Norris Rhodes Hepworth was born in 1857 in Lindley, Huddersfield, birthplace of his father. Joseph Hepworth married Sarah Rhodes in 1855 and Norris was the first born of the family's three sons and four daughters.
Joseph prided himself on a puritanical work ethic, leaving school at ten to work locally at George Walker's mill. Conditions were appalling and he later described them as being unfit for a dog. He once told the Press, 'My grandfathers on both sides were well to do men, but my father was a working man, and I commenced to earn money when I was ten as a half timer in a woollen mill at Lindley. I soon tired of this, but my father, for the reason of course that my earnings were of consideration, would not hear of my leaving.'
Joseph continued to toil long hours in the mill until he reached the age of 16. He laboured from six in the morning until half past twelve one week and from half past one to eight o'clock the next week alternatively, receiving at the end of each seven days the princely sum of 1s 6d.
When he was 16, Joseph left the woollen mill to take up textile setting, practicing the trade for several years at various mills around Huddersfield. Exhibiting the great natural acumen which he always showed, Hepworth quickly came to appreciate the full value of education, and bemoaned the fact that he had never fully exploited the opportunities available to him in that respect. He once said, 'From that moment, I devoted myself heart and soul to making myself proficient as a business man. For twelve months or more I had a very hard struggle and many is the time when, as a traveller, that I have been packing my samples till nearly midnight and have been up before five the next morning to catch my train.'
In 1864 Joseph Hepworth brought his young family to the city of Leeds. With one of his brothers-in-law, James Rhodes, he set up business in Briggate and about a year later launched out on his own account in the wholesale clothing business. The next four years were probably the hardest of his career. Despite making some headway he continued to suffer bitterly disappointing reverses.
'About this time,' he said, 'my son Norris joined me, and, tired and disheartened by the constant losses through insolvent tradespeople, we determined to open shops of our own and embark on the retail business. That brought down upon us a pretty general boycott, and matters became ten thousand times worse. During one of our most troublesome times a friend remarked that the Fates were evidently against me, and I had better give in. My reply was, I never will, and I never did.'
J Hepworth & Son gradually attained the status of the UK's largest clothing company. It went public in 1948 and in 1982 acquired Leicester-based retail store chain Kendall & Sons. In 1986, after introducing the Next range of stores, the name of the Hepworth organisation was formally changed to Next plc.

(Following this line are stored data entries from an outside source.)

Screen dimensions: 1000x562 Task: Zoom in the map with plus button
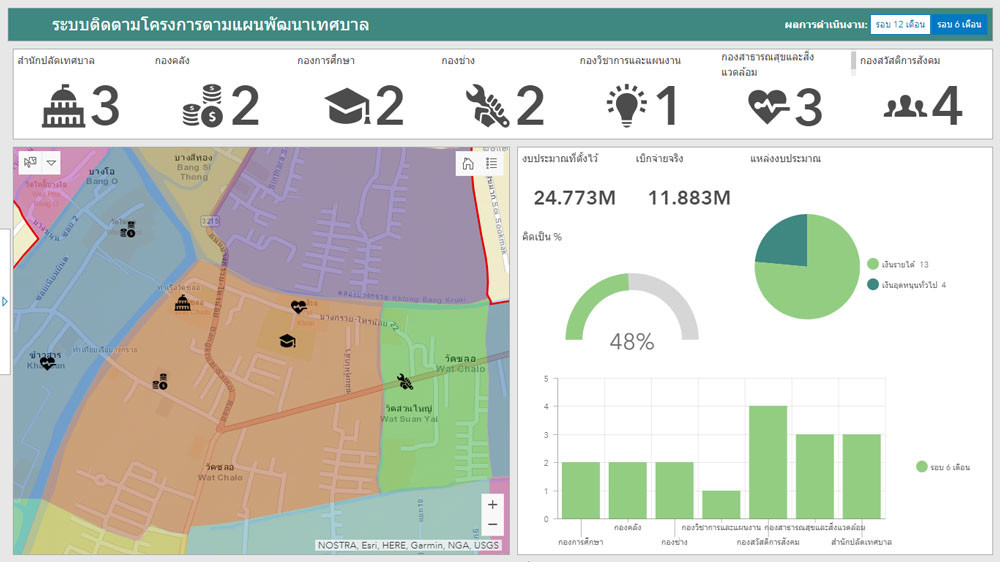click(492, 505)
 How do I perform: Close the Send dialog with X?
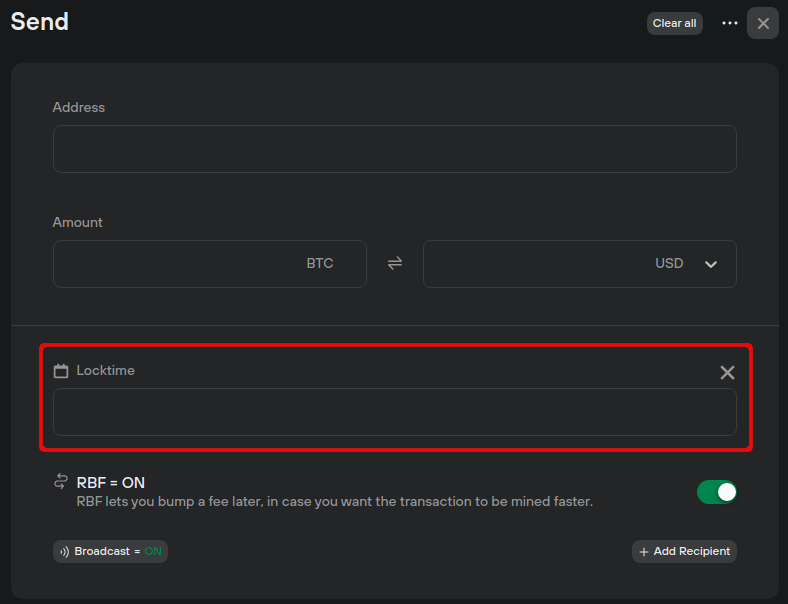click(x=763, y=23)
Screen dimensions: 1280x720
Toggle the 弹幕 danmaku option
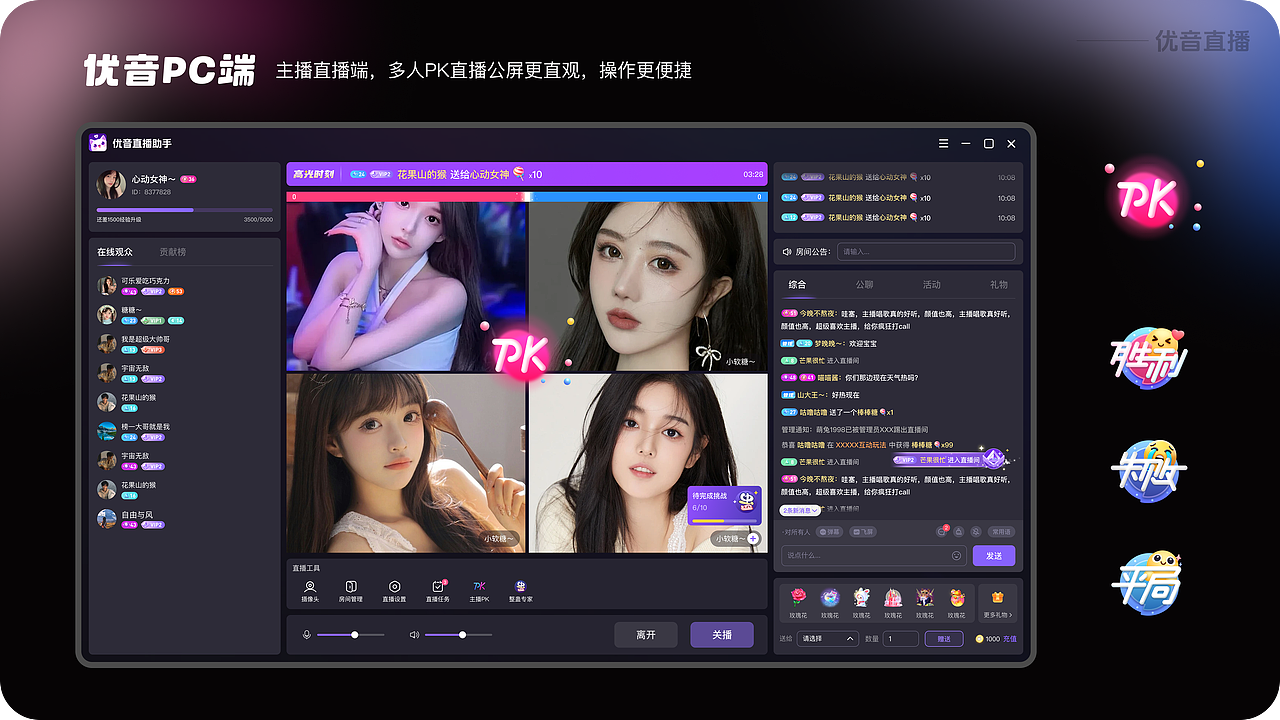831,532
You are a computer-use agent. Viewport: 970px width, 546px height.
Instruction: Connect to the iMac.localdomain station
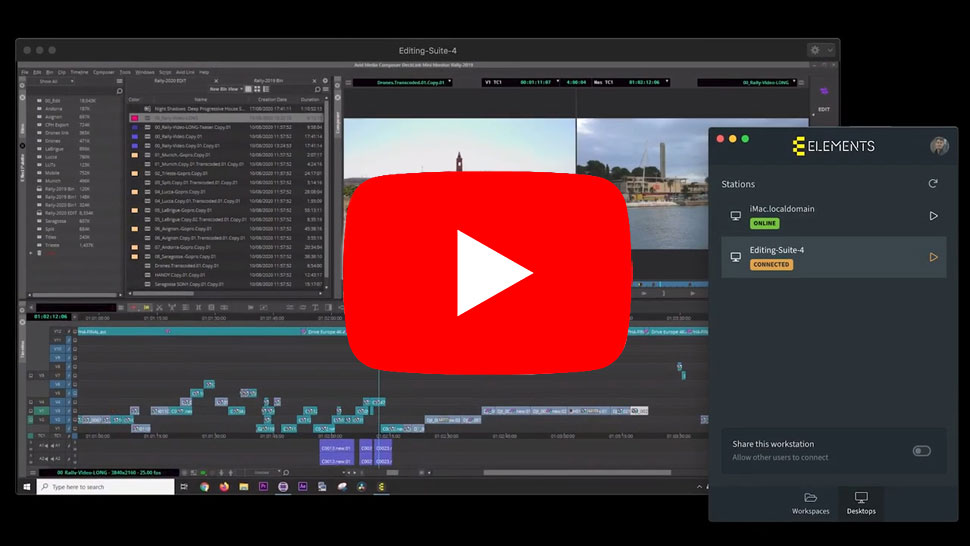[x=933, y=216]
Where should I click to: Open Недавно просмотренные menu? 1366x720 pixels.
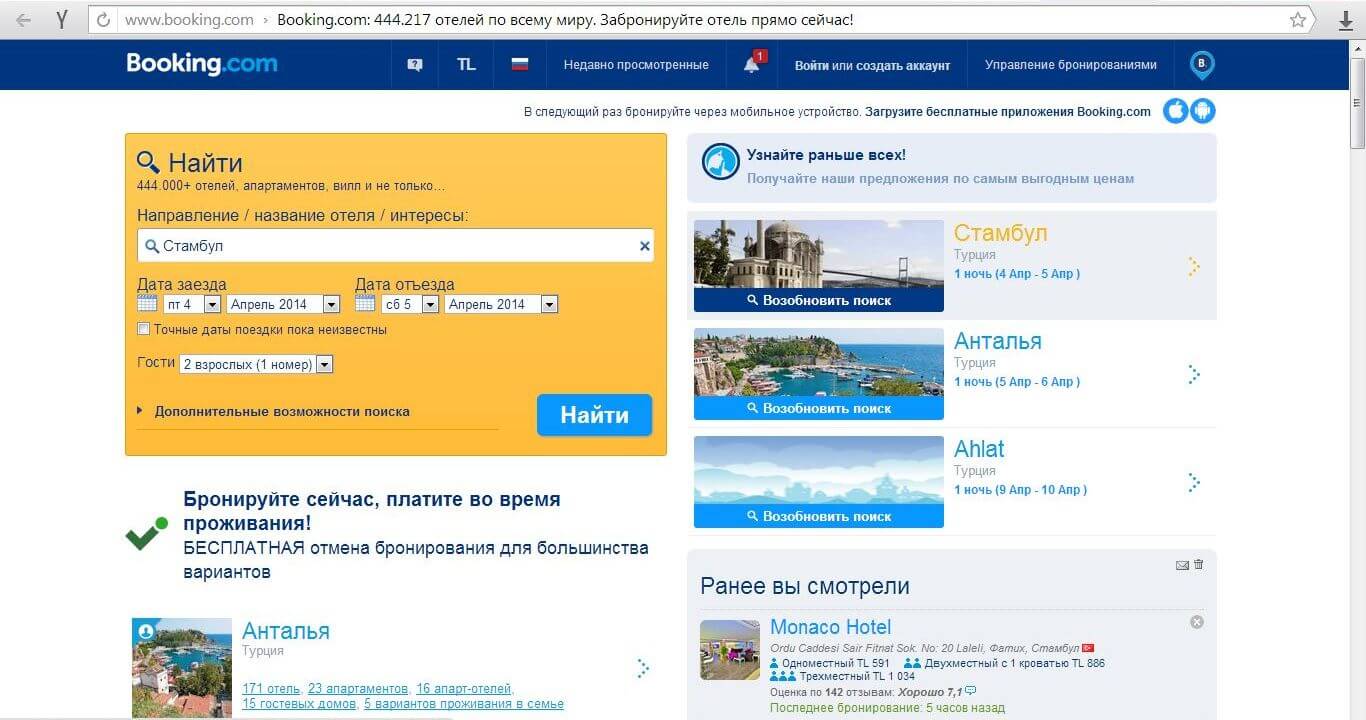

As the oldest son, it was only natural that Norris should enter the family business and he quickly became his father's right hand man. Getting the business off the ground was no easy matter and they had to face years of scraping a scant living. However, the two men persevered and their fortunes changed significantly when they pioneered the development of a chain of retail shops to market the garments made in their huge workshops in Wellington Street. The firm grew rapidly and by 1881 employed 500 people making quality three piece suits.
That same year the firm's factory in Claypit Lane was rebuilt after being burned down, at a cost of £30,000. A year later the firm was converted into a limited company with a capital of £380,000.
During the 1880's they decided to sell directly to the public and in 1891, shortly after a move to Headingley, they opened a new factory in Claypit Lane; by this time there were 107 shops, employing more than 2,000 workers. The firm's success was based on 'piling them high and selling them cheap'.
The Yorkshire Evening Post: '(Norris) became associated with the firm which his father had founded, when a youth in his teens, and in 1885, soon after the establishment of the clothing factory in Wellington Street, he was taken into partnership. Twenty-three years ago (1891) the firm was converted into a limited liability company, and ever since that time, Mr Norris Hepworth had been the Managing Director.
'It was as a salesman that Mr Hepworth first made his mark. The business at that time was comparatively small, and the orders he took when travelling - said to be among the best the firm ever received - helped materially towards the prosperity which the concern afterwards enjoyed. He was also to a large extent responsible for the establishment of the firm's many retail shops in various parts of the country.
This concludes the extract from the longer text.